Quel est le plus grand mérite de Léo Baeck ? Celui d’avoir su préserver le legs spirituel et intellectuel du judaïsme allemand (das geistige Vermächtnis). Il en est le légataire testamentaire, celui qui l’a préservé de l’oubli.
Tournant le dos à l’historicisme d’une certaine science du judaïsme, il a écrit une nouvelle page du judaïsme d’Europe et d’Amérique.
C’est dans des circonstances extrêmes que se révèle l’homme : à Theresienstadt, il fut l’incarnation de la conscience morale et se conduisit suivant ses principes : avec humanité, sérénité et bienveillance. Pour reprendre la belle formule de l’historienne Selma Stern-Täubler, Léo Baeck fut le plus noble défenseur des juifs judeorum defensor nobilissimus.
Mesdames, Messieurs,
J’en viens à la fin de mon exposé. Comme tous les grands hommes, Léo Baeck n’a pas voulu injurier l’avenir et a salué avec courage et discernement le vote du Bundestag le 27 septembre 1951 sur les réparations dues par l’Allemagne. Il a accordé sa confiance à la jeune République Fédérale. Et l’histoire lui a donné raison puisque il y a tout juste quelques mois, Madame la Chancelière fédérale Angela Merkel a reçu à New York la médaille Léo Baeck. C’est dire combien ce grand homme est d’actualité !
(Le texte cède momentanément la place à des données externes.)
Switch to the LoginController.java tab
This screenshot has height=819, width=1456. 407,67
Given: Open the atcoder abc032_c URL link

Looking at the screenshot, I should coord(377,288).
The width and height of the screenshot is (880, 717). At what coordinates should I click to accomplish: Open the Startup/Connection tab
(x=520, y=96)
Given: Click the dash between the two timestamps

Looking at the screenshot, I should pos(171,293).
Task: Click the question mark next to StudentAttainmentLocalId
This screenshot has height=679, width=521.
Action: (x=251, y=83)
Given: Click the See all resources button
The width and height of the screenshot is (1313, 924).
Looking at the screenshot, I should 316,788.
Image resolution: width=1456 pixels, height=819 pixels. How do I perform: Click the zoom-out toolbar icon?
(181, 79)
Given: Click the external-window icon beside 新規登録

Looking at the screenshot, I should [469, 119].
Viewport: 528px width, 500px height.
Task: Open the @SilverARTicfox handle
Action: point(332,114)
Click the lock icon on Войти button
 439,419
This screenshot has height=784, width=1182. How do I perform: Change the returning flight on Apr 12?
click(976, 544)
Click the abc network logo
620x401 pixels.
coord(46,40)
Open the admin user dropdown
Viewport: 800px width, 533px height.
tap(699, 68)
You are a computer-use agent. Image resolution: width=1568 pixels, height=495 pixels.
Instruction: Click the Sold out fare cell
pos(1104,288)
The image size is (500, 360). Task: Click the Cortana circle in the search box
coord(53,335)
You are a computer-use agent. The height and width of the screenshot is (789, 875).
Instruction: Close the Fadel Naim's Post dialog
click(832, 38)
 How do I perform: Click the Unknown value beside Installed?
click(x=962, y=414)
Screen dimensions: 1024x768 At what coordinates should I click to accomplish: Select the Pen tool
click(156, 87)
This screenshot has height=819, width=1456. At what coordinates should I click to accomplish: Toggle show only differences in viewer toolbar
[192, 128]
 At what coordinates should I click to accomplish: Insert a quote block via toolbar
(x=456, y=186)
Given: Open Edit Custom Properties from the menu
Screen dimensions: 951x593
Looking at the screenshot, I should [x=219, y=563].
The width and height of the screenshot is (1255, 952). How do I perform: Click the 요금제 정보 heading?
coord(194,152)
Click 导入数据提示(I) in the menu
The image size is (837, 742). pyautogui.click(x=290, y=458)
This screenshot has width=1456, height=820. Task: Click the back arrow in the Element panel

Après l’adoption de la loi sur les réparations, Léo Baeck n’avait plus que cinq petites années à vivre au terme d’une existence bien remplie. En cette même année 1951, il déclara -je le cite verbatim- que ce vote inspire la confiance par sa volonté de réconciliation et son esprit humanitaire. Jusqu’à la fin, Léo Baeck croira aux idéaux de Humanität, si merveilleusement incarnés par Goethe et Schiller.
Mesdames, Messieurs, je vous remercie de votre attention. Si vous avez des questions, je suis disposé à y répondre.